In which I say goodbye to Russia
I find myself back in Moscow after a four day straight train journey (the funniest part of which was being summoned for a photo with the train crew because on hearing I was writing a book they assumed…well, I don't know what really but God knows what newsletter that's ending up in). Tomorrow I'll take the plane (via Zurich) back to London and so, I find myself at the end of my Russian journey having met hundreds of people, eaten around 87 beetroot salads and taken about 10 trains but for very long distances indeed.
I don't think I've mentioned before how magnificent the trains are here but they are - old and dignified with pleasingly kitsch buffet cars (think dollies, plastic flowers) and stern attendants who roam the aisles with miniature vacuum cleaners hunting errant crumbs. The train rocks you as you write or read or watch the endless ribbon of Siberia unfurl outside the window, Russian passengers offer their bread or teabags for a cup of tea and you sit opposite, chew and smile at one another in a companionable silence. The trains can be fearsomely hot though, and I am always on the upper berth, hunched over a notepad, sweating through my clothes and planning when I will next do the gymnastics it will require to get down to the samovar or toilet.
On my two day journey from Omsk to Irkutsk for various reasons we were only able to get off the train once for a few minutes. I stepped down onto the platform, feeling my bones and muscles stretch out, the breeze finally cooling me down. I bought a chocolate-chip ice-cream from the kiosk, listened to the hisses and cranks of our resting train, the chatter or the other passengers and watched the sun setting behind the mint green station. It was a perfect moment, and just at that perfect moment I looked down and there was a big shiny black horsefly on my calf, a purple bruise already spreading on the skin around it. I flicked the fly off and a large drop of blood ballooned from the centre of the discoloured skin. I finished my ice-cream (obviously) but the moment was gone – I was too busy worrying about whether it might have carried some sort of indigenous horsefly disease.
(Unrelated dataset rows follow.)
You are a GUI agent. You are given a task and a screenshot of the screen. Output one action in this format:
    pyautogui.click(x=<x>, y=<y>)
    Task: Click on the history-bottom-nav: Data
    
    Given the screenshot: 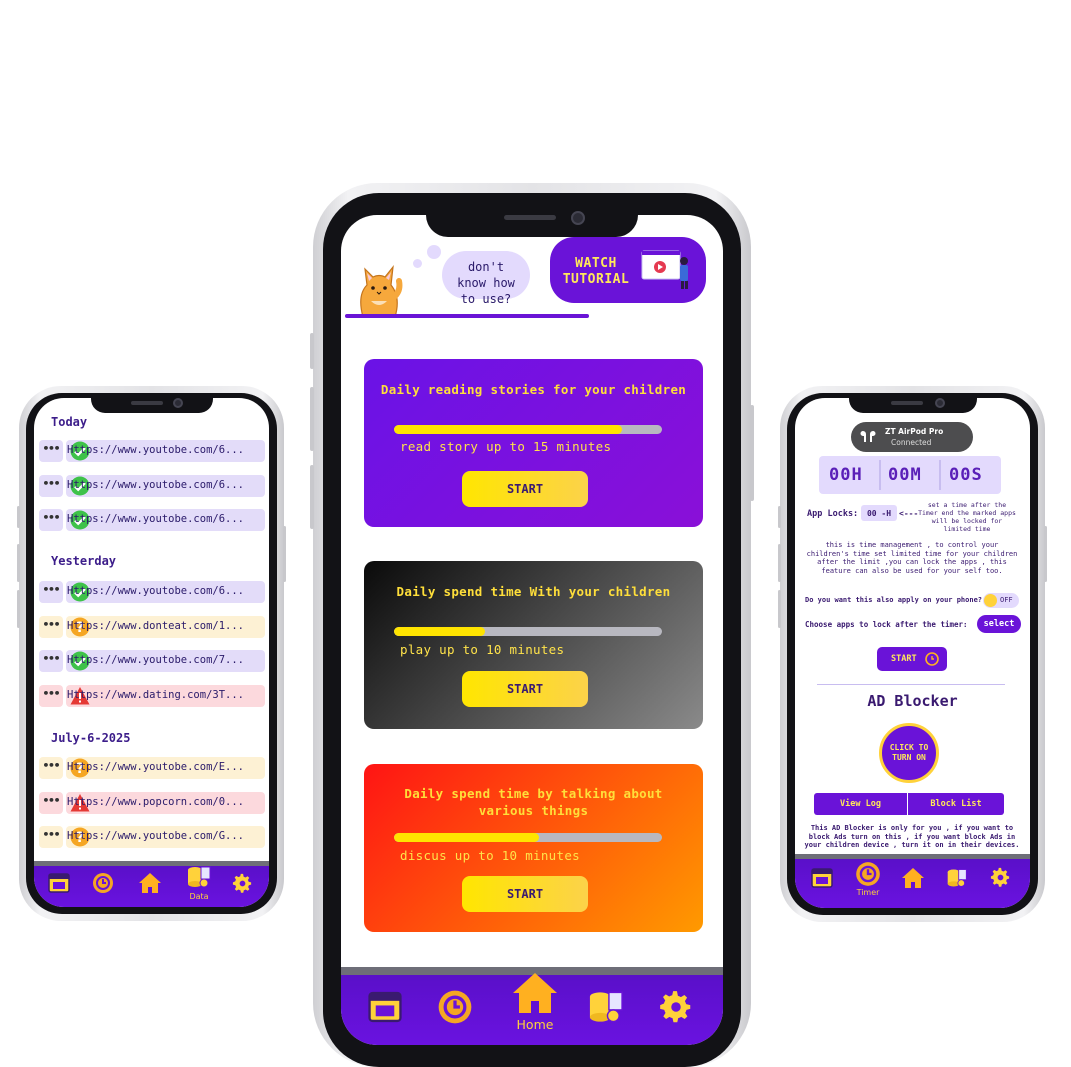 What is the action you would take?
    pyautogui.click(x=152, y=884)
    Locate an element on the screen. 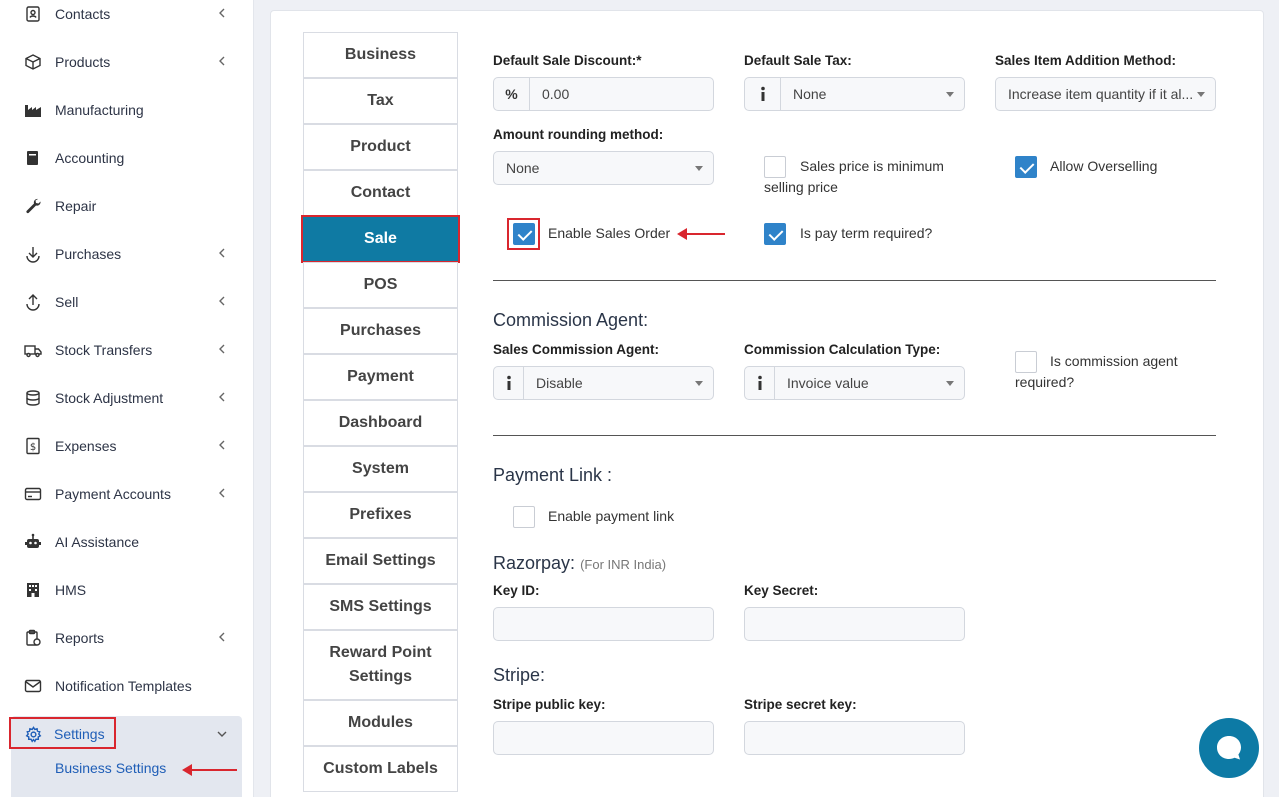  credit-card-icon is located at coordinates (33, 494).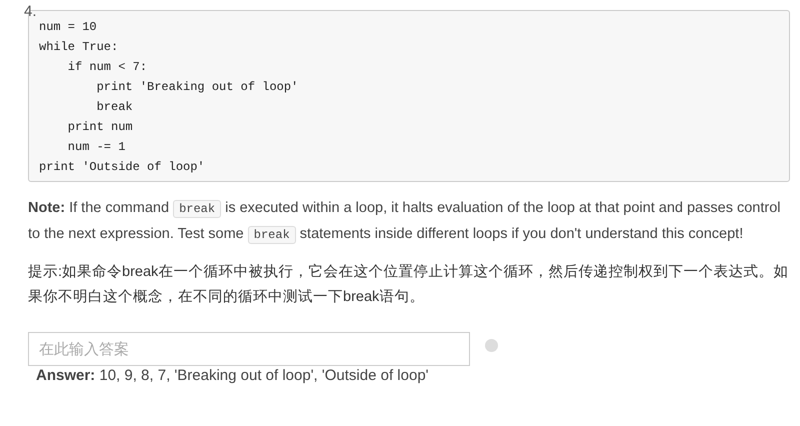 The image size is (800, 426). I want to click on note-paragraph: Note: If the command break is executed within a loop, it halts evaluation of the loop at that point and passes control to the next expression. Test some break statements inside different loops if you don't understand this concept!, so click(405, 222).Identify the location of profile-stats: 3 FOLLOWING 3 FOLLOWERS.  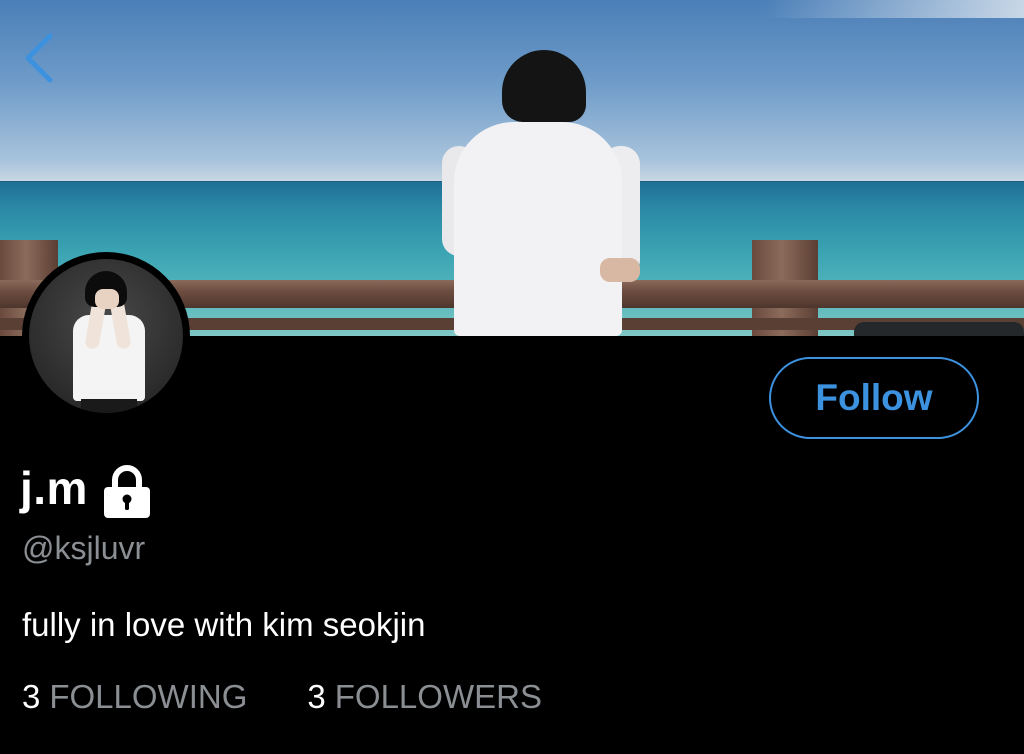
(282, 697).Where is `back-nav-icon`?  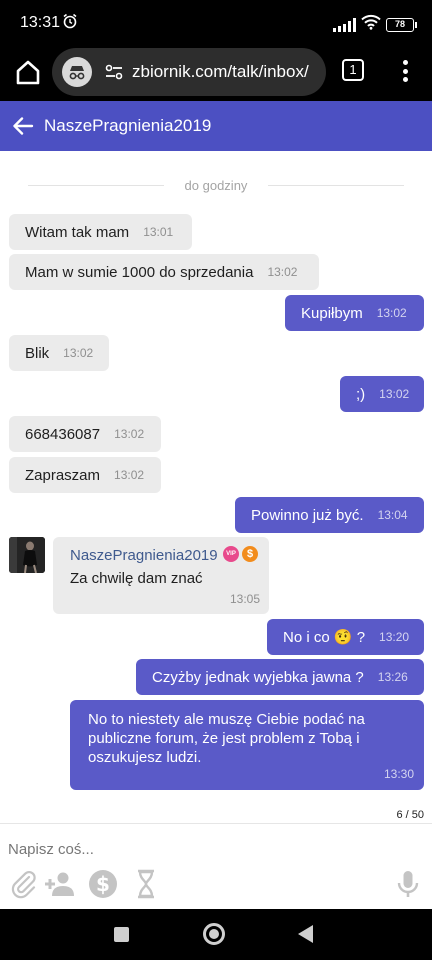 back-nav-icon is located at coordinates (306, 934). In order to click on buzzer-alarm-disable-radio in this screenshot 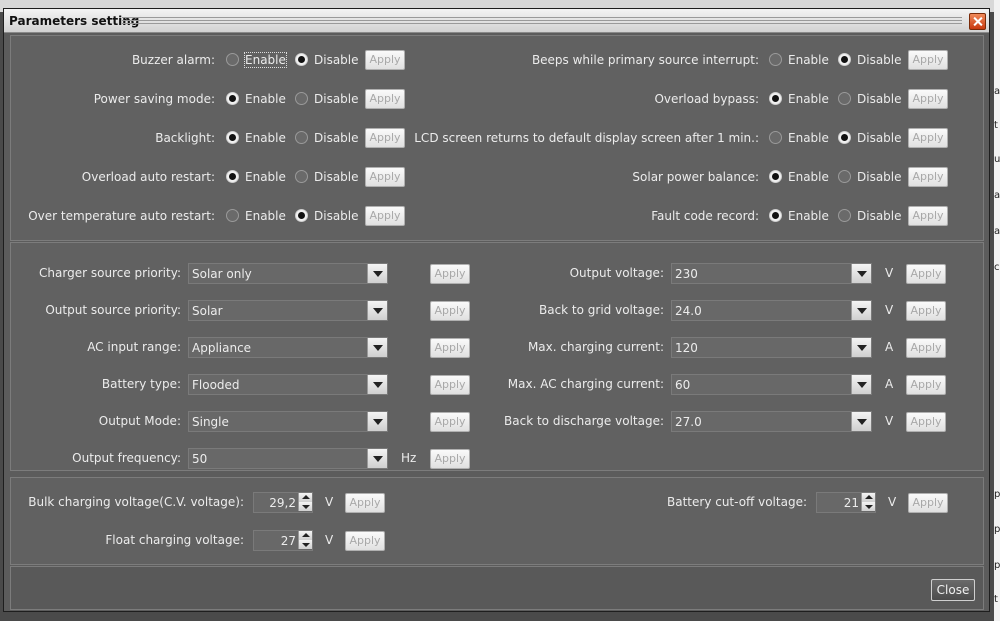, I will do `click(302, 60)`.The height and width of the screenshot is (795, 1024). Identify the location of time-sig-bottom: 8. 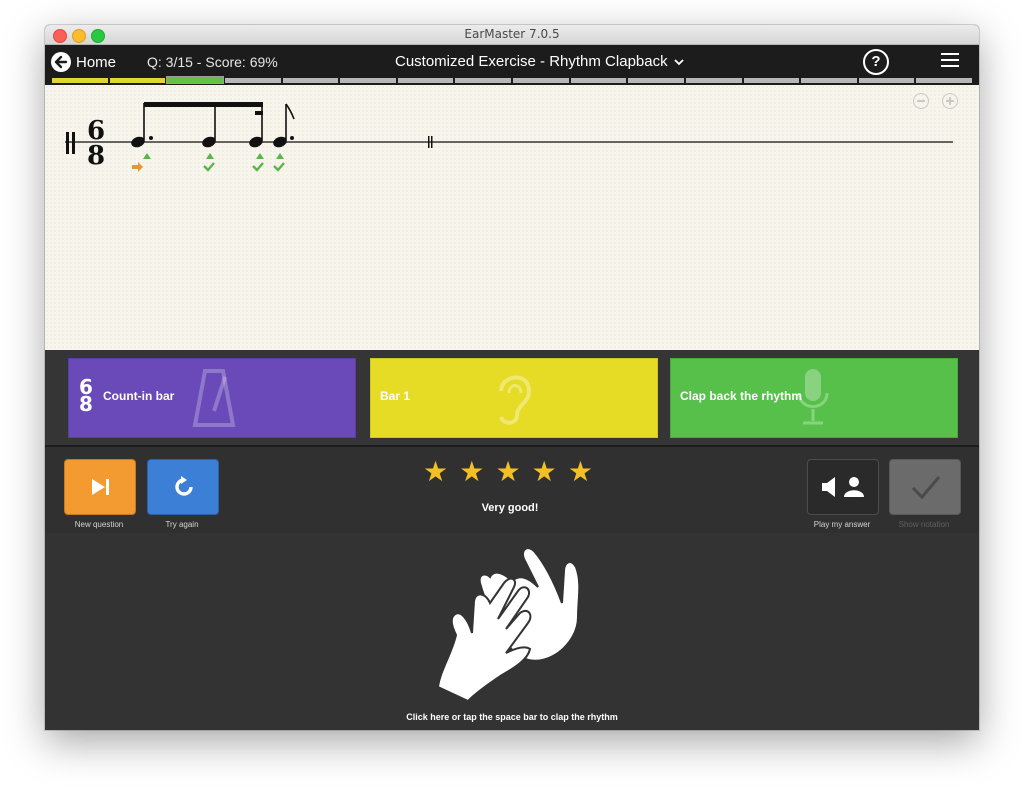
(96, 156).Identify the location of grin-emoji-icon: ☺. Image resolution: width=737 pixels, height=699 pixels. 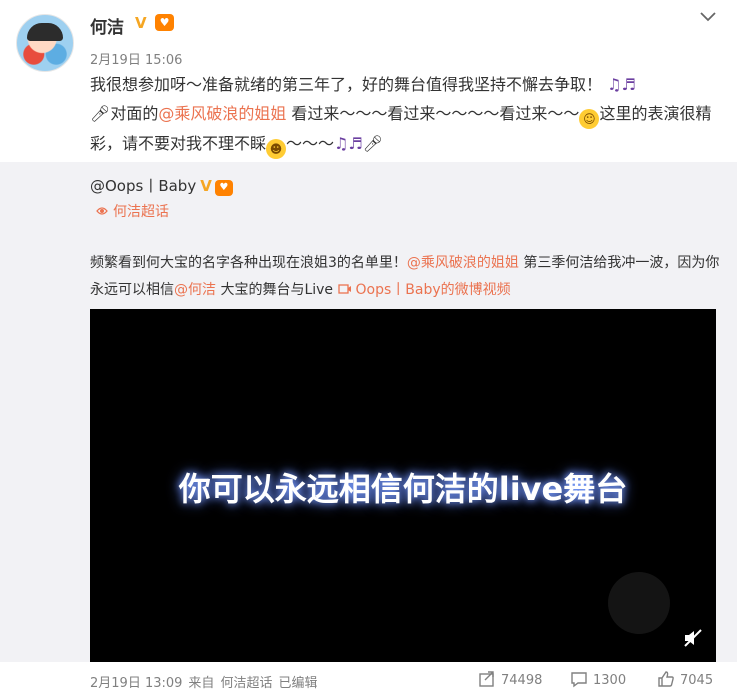
(590, 119).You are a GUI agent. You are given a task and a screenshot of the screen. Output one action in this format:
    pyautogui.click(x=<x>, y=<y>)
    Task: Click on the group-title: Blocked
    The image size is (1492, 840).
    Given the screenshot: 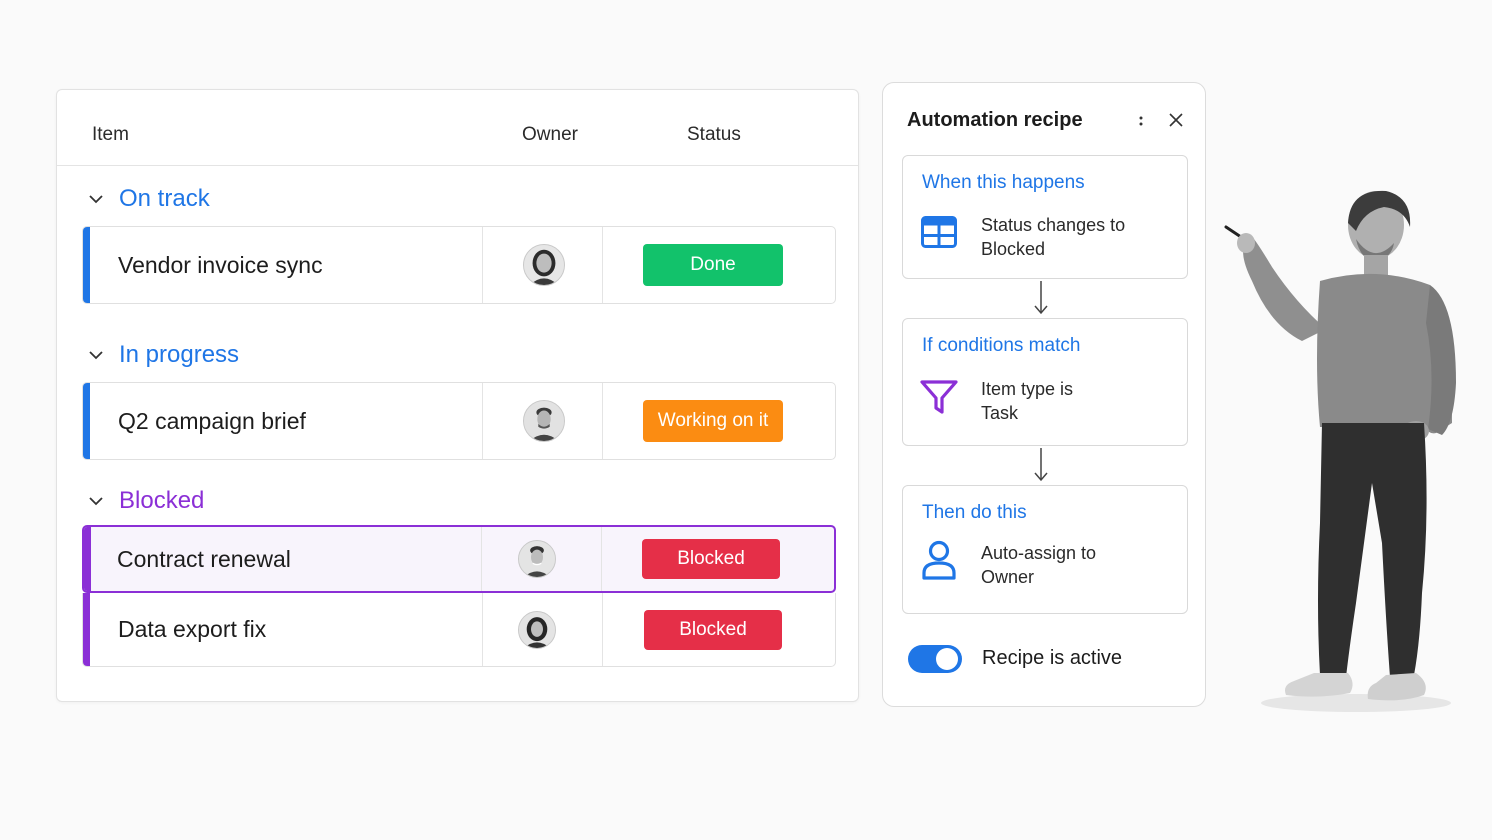 What is the action you would take?
    pyautogui.click(x=162, y=500)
I tell this story because it is the best way I can describe the mixture of emotions I have experienced here on my journey from Moscow to Siberia, West to East and then the long, long journey West again. It has been a constant shift between hard then easy, enjoyable then shitty, life affirming then incredibly frustrating – it has been all of these things, often within hours of each other. But as my wise (and beautiful) partner said to me, enjoying it was hardly the point and of course, she was right.
I'll return home with a 2nd draft Thirst and knowledge of Russia without which it would have been impossible to complete the novel. I leave feeling confident I have everything I need either already on the page or bubbling away for future use. Thankfully Thirst is not a novel about Russia because if it were my journey would barely have scratched the surface of what I needed to know, but for Dave and Alena's journeys I have more than enough. I can return home and finish this novel and weave all I have seen and heard and experienced through its pages. I am so, so grateful for this journey, the good times, the difficult times and all the ice-cream cones in between. Now, I'm taking these travelling feet home to Hackney.